UWOT1 · 06/11/2023 07:18

@JH20000 Fuck them and their opinions. His mum was always going to take his side. His mum was always going to believe him. I know it's hard and I know it's hurtful but people get in thier corners when a separation occurs.

Surround yourself with people who love you. Make sure you are going to therapy because this is all very traumatic. Call the police if he is aggressive with you. Honestly, I'd be inclined to record on my phone everything I left the safety of my room. It will be over soon.

Totaly · 06/11/2023 07:29

Have you found somewhere to go now?

This is an awful situation to be in, the time will come when you’ve gone and the kids are still being unruly - still on drugs, taken away from their mother and left with their pathetic father.

You don’t want to be around when that happens.

Focus on your new quiet civilized home - your things being where you left them, not worried about violence or what you might be going home to.

I hope this goes quickly for you and you have have a peaceful Christmas.

Lindy2 · 06/11/2023 08:40

I really hope you can complete the sale of the house soon. You need your fresh start without all this rubbish going on.

How much longer is it expected to take?

In the meantime I'd just limit contact and discussion to the absolute minimum. Be out of the house as much as you can.

namechangnancy · 06/11/2023 14:24

JH20000 · 05/11/2023 22:50

ex DP’s mum stuck her nose in and I could hear her on the phone to ex DP. She has said that I’m obviously a hot head, her son wouldn’t ever hit a woman and I knew what I was getting into. She also said that I must have hit him first because he would never hit me. She spent the entire phone call blaming me and saying it was my fault I have been treated badly by him.

It’s broke me I must admit. I feel awful mentally tonight and now that’s just broke me.

Abuse is often a cycle.

Regardless of gender, frankly for him to think him being violent is ok, he must mean it saw it somewhere and it was normalised as a child. By his mothers response is that extremely telling in that regard.

And you can see that in his children's behaviours actually. Which is rather sad.

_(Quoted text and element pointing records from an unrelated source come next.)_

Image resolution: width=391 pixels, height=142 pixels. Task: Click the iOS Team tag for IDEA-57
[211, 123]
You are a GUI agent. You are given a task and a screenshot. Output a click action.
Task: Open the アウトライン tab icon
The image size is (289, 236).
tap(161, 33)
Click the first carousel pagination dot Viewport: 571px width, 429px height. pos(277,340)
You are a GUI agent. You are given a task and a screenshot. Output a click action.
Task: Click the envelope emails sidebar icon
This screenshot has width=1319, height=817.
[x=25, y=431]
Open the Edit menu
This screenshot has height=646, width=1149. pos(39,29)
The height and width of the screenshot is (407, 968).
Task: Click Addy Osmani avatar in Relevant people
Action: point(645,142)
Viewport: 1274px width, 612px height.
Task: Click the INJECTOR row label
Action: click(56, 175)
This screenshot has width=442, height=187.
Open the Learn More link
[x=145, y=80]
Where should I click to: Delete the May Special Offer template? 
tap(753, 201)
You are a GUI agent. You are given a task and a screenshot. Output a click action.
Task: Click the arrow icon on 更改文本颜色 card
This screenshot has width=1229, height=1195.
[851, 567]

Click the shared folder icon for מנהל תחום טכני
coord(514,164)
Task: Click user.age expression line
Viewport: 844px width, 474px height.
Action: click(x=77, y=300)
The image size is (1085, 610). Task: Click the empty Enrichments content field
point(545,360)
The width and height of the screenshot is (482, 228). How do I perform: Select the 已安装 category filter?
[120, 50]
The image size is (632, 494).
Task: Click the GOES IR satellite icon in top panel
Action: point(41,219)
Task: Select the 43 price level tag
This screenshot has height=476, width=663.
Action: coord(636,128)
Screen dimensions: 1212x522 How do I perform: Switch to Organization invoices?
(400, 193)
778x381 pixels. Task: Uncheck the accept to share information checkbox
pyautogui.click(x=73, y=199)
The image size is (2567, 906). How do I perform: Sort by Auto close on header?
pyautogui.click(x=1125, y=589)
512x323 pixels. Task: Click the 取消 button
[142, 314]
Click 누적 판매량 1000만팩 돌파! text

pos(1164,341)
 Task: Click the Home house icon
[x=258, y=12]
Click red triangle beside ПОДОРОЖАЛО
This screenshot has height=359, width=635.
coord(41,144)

Just because someone screams and shouts that them hitting you is your fault, it's fault within them that they did that. This wasn't a one off, his behaviour is abusive and of course his mother can't see that his behaviour was wrong.

She probably normalised it for him in childhood like she's doing in adulthood.

He is in control of him. Full stop end of circle.

You can escape this, this will end. Your nearly there. Don't give up xxx

Newestname002 · 06/11/2023 15:55

Sending you a handhold @JH20000 🌹

poppitypop1 · 06/11/2023 23:30

JH20000 · 05/11/2023 22:50

ex DP’s mum stuck her nose in and I could hear her on the phone to ex DP. She has said that I’m obviously a hot head, her son wouldn’t ever hit a woman and I knew what I was getting into. She also said that I must have hit him first because he would never hit me. She spent the entire phone call blaming me and saying it was my fault I have been treated badly by him.

It’s broke me I must admit. I feel awful mentally tonight and now that’s just broke me.

Please don't let their comments break you OP. His mum has shown her colours and clearly the apple hasn't fallen far from the tree where her son is concerned. Some women idolise their perfect sons to a fault. A decent woman would have set him straight, not encouraged him. Her opinion isn't worth giving any weight to.

As for him, well. He has shown his true face.

Hope you're out of there soon.

JH20000 · 07/11/2023 18:12

Ex DP has obviously been chatting sh*t with colleagues today as he’s come home all smug and with comments such as ‘I could throw you out of this house if I liked’ or ‘if you cause me grief I can call the police and ask for you to be removed’. It’s all to scare me I know.